**ACTIONS À MENER:**
1. Dans l'extrait sur la place Maïdan, comment le correspondant explique-t-il le bilan si lourd du début de journée ? Répondez en une à trois phrases.
2. Traduisez en anglais la phrase suivante de l'extrait sur la place Maïdan : « Les manifestants sont remarquablement organisés et particulièrement déterminés. »
3. Rédigez la suite du texte sur la place Maïdan, à partir de sa dernière phrase.

**EXTRAIT DE PAGE:**
-- -- --
Franck Génauzeau : Je suis actuellement sur la place Maïdan [l'autre nom de la place de l'Indépendance]. Il y règne un calme relatif. Les manifestants sont, pourrait-on dire, au travail. Ici, on fabrique à la chaîne les bombes artisanales, les cocktails Molotov, les stocks de pavés et même les cantines pour nourrir ceux qui livrent bataille.
La physionomie de cette place évolue d’heure en heure. En moins de trente minutes, on élève des murs, on bâtit des barricades. Les manifestants sont remarquablement organisés et particulièrement déterminés. Tout ce que je viens de vous décrire s’est mis en branle très peu de temps seulement après les moments d’extrême violence que nous avons connus ce matin.
On parle à présent de 60 morts, rien que pour le début de cette journée. Comment expliquez-vous un bilan aussi lourd ?
L’assaut a été donné par les manifestants contre une barricade tenue par les policiers. Cette information est corroborée ici par de nombreux témoins. C’est alors que les policiers antiémeutes qui étaient là, les redoutés Berkout, ont cédé la place à des unités spéciales à gilets jaunes. Ces derniers ont ouvert le feu à balles réelles. Ils étaient équipés de kalachnikovs. Pendant plus d’une vingtaine de minutes, ils ont arrosé ou carrément visé les manifestants. Dès la fin de cette fusillade, de nouvelles barricades étaient dressées. Nous assistons à une véritable stratégie de grignotage du terrain. Les manifestants sont parvenus à élargir le périmètre de leur occupation. De barricades en barricades, ils se rapprochent du stade du Dynamo de Kiev et sont à quelques pas des bâtiments institutionnels, des ministères par exemple.
-- -- --
**ENTRÉES PRÉSENTÉES:**
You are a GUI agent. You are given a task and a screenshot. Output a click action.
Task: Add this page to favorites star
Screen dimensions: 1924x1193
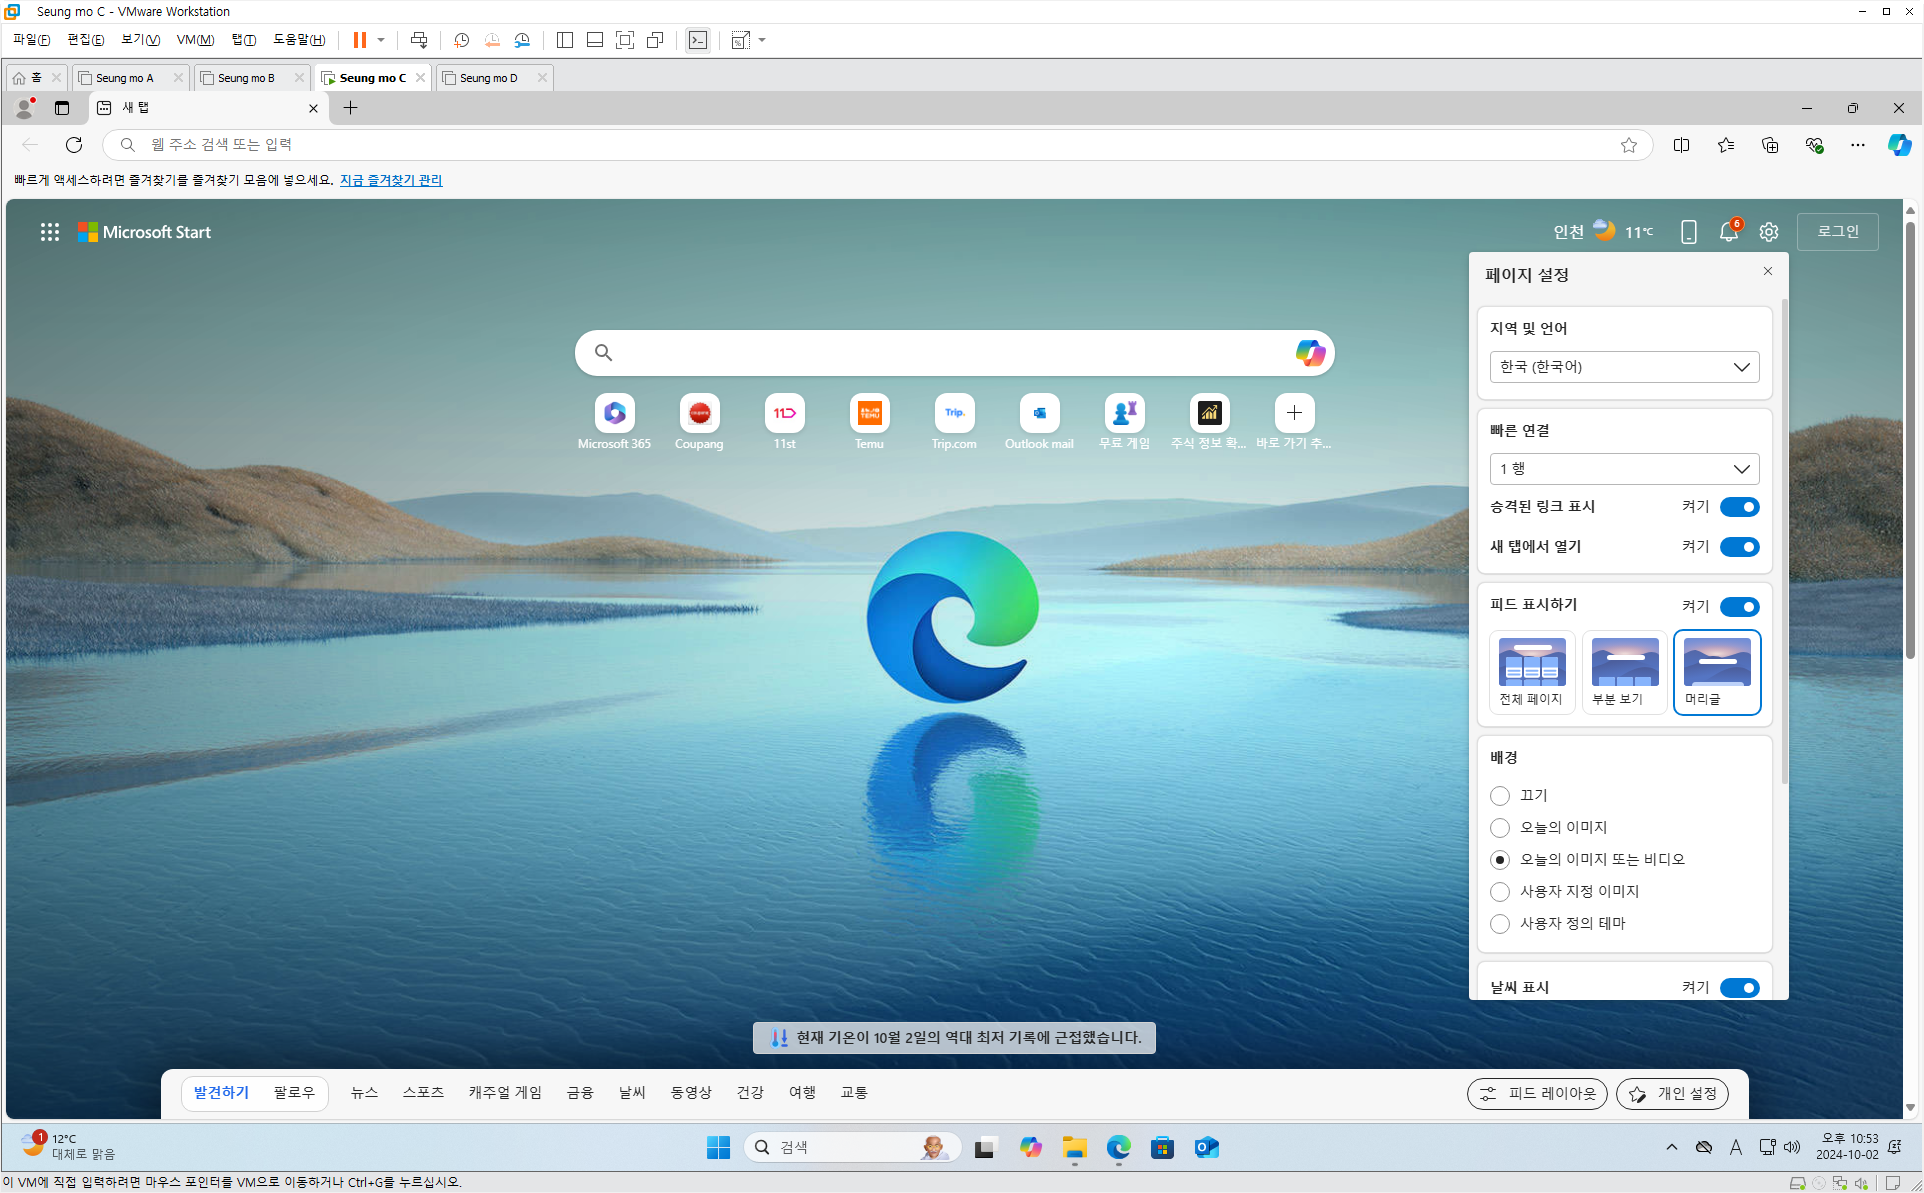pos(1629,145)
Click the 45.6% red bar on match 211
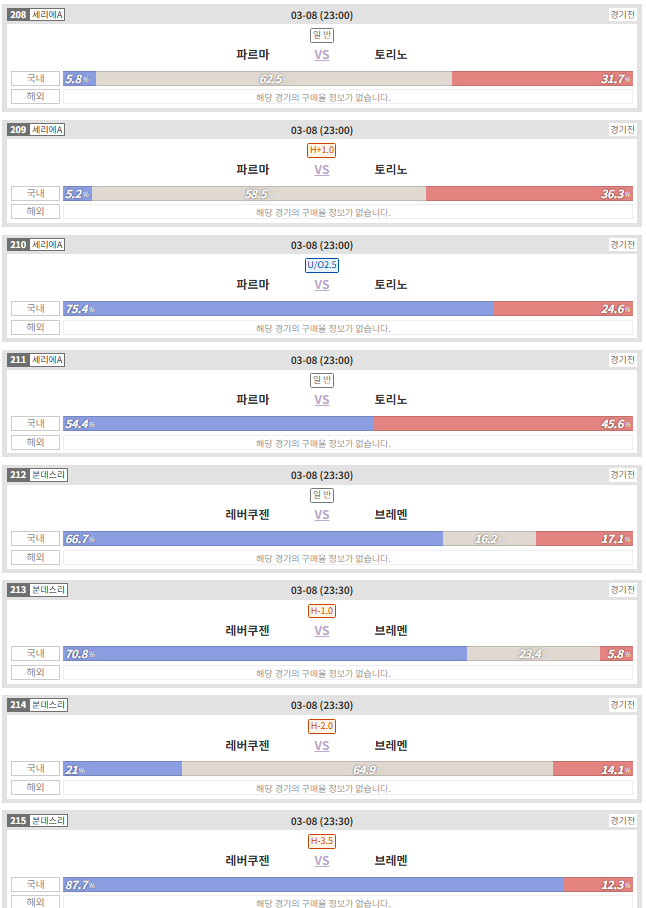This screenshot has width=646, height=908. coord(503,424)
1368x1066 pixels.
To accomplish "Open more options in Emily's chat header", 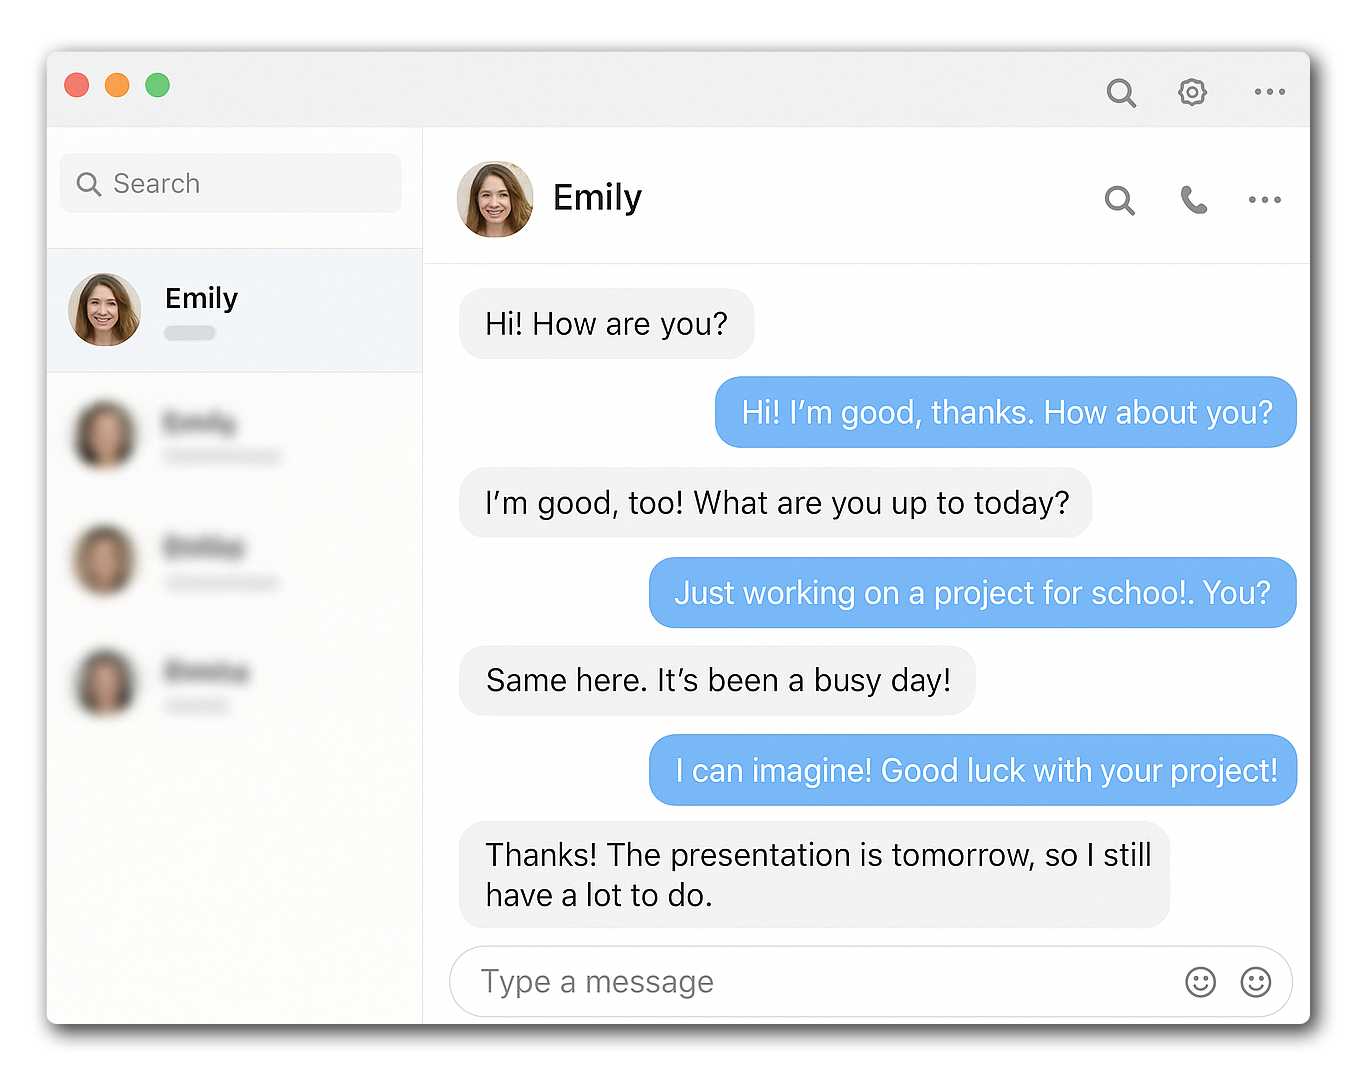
-- -- --
**RÉPONSES PAR TÂCHE:**
1. Après un assaut des manifestants contre une barricade tenue par la police, les Berkout ont cédé la place à des unités spéciales à gilets jaunes. Équipées de kalachnikovs, celles-ci ont ouvert le feu à balles réelles et ont arrosé ou carrément visé les manifestants pendant plus d'une vingtaine de minutes.

2. The protesters are remarkably organized and particularly determined.

3.
Il y a des blessés, des morts... Comment s’effectue la prise en charge des victimes des affrontements ?
Essentiellement par un incroyable solidarité des membres du corps médical. Les étudiants en médecine, les infirmiers et les docteurs, tout le monde est là à prêter main forte. A l’hôtel Ukraina où je suis, comme la plupart de la presse étrangère, un poste de secours a été improvisé dans le hall. Des draps blancs noués entre eux délimitent des succédanés de chambres où l’on s’évertue à stabiliser les blessés avant de les envoyer vers les hôpitaux. A quelques mètres de là, dehors, c’est une sorte de guinguette où l’on peut manger des sandwichs qui a aussi été transformée en hôpital de campagne. Des drapeaux avec une croix rouge signale l’endroit. Le degré d’organisation de toutes ces initiatives individuelles est réellement très impressionnant. Et dans le moment d’accalmie que nous vivons en ce moment, chacun a le sentiment de vivre une veillée d’armes.